How do you calculate the effect of  each independent variable [suit
length, points in suit, controls, singletons, voids]
Andrew Thomas has some algorithms that put weights on a lot of
specific suit combination and has one set for nt and one set for suit.
Those values are general for say nt hands and I am not sure how you
can apply them to calculate or adjust a general simulation to say
hands with a specific condition (like pd's hands has one singleton)
His hand distributional weight or value may be useful for projecting
or adjusting the result say pd's hand is 4432 but I do not know how to
do that.
Post by KWSchneider
I've been doing this for 9 years and it seems to work. My problem is
publishing [like for most of us...] since I have a huge amount of
data.
Cheers,
Kurt-
Calculating the impact of specific parameters is relatively easy - and
can use Excel. The process is this:

1) Establish the parameters that you wish to determine - say suit
length [shape] in opener for 15 point hands vs 8 pt dummy hands.
2) Deal and play a large quantity of unrestricted 15 point vs 8 point
dummy hands [at least 100K]. This forms your baseline for tricks - for
this SPECIFIC case.
3) Now we have to vary the parameters - next deal/play a decent amount
of hands [at least 20K, equal amounts, we will properly "weight" them
later] using each "shape" that opener can hold independently ALL with
15 points and dummy with unrestricted shape and ALL with 8 points.
4) DEAL BUT DO NOT PLAY one million unrestricted 15 vs 8 point hands
and sort them by shape frequency.
5) Analyze and regress:
a) Choose the parameters you wish to use as independent parameters [I
would use actually suit lengths, but you could use anything like
"suits with 5+ cards", "singletons", "doubletons"]
b) Determine the differential in tricks for each of your restricted
deals FROM the baseline [positive or negative]
c) In matrix arrangement, under a column for each independent variable
and opposite a row representing each deal you have made from step 3)
indicate the number of times the independent parameter occurs for this
deal [so for a 4333 shape you would have ONE 4card suit and THREE
3card suits, if you were using exact suit lengths as your independent
parameters.

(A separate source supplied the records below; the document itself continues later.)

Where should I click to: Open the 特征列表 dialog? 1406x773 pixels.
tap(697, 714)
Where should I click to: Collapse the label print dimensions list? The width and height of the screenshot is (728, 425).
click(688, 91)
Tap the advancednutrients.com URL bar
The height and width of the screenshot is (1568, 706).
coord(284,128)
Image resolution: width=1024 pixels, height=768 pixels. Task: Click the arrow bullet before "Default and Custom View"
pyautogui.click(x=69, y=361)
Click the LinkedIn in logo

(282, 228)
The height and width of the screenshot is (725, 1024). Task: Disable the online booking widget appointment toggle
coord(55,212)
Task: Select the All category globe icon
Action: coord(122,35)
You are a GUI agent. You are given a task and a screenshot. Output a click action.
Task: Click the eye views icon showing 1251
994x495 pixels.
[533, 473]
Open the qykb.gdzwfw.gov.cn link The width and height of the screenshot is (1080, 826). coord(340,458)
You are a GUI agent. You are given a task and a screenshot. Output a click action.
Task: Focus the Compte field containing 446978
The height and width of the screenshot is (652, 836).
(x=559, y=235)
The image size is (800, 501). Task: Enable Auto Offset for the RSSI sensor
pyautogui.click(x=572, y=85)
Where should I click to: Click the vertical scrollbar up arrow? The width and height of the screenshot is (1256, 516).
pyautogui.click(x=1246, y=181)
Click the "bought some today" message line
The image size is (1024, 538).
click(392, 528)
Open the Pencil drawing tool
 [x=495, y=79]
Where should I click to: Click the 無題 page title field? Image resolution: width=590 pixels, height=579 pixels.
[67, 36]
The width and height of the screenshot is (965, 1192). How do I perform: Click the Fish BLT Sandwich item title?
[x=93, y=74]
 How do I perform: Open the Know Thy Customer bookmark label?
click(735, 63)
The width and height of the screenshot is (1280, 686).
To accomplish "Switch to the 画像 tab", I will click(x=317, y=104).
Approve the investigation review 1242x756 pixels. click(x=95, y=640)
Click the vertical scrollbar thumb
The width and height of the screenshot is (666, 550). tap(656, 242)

You could add ZERO voids and ZERO doubletons if you wanted
to include these as well - the more the merrier (more accurate) but
the correlation becomes less useful due to complexity].
d) You now have to minimize this equation [using the solver tool in
excel]:

Sum [actual trick differentials X weighting] - Sum [Projected trick
differentials]

where: Projected trick differentials [each deal] = a1*[independent
parameter1] + a2*[independent parameter2] + etc.

The "calculated" constants are a1, a2, a3 which represent the impact
that each independent variable has on the dependent variable.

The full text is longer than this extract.